This book was given to me by the Glasgow Women’s Library during world book day – they had a lucky dip for a free book and I happened to choose this one. I had intended to read it much sooner but then ended up always choosing other things. Once again, I was slightly put off by it being a collection of short stories and, judging by the cover and the quotes on the back, it sounded like it would be love stories.
I guess it kind of is a collection of love stories, in that love is a common theme, but it couldn’t really be considered romantic. The relationships are more often awkward and unfulfilling than they are warm. Sometimes they’re out and out chilling. At least one story isn’t about relationships at all, unless it has some abstract level I didn’t pick up on, and the variety of themes, writing styles and settings is impressive – it’s almost like reading multiple authors.
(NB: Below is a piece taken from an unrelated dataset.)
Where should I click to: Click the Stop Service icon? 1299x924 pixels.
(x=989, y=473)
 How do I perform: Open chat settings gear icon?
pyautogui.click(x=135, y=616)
A lot of the stories are set in Glasgow, or more generally in Scotland, and many of Galloway’s characters speak with accents or Scots idioms. Incidentally, her characters are all perfect – they’re all entirely believable and again, this is impressive because they’re all so different (although being generally awkward and uncertain seems to unite a fair few of them). As I often find with short stories, though, I was left wanting to know more. I wanted to know what happened after the story had finished and about the events that had led up to it beginning.
Perhaps the one disadvantage is that the stories, side by side sort of jar against each other. This is another common problem I have with collections of short stories – often they were never really meant to be read one after another, but here I am with a paperback in my bag which I want to read one page after the next. Fortunately, there is an over-arching theme here, but I still think it would be better to dip in and out of this book.
Nevertheless, I surprised myself by enjoying it. I’d never even heard of Galloway before now but having spent less than five minutes googling I’m now curious about her other books, which appear to be very well received novels. Sooner or later I’m bound to pick one of them up.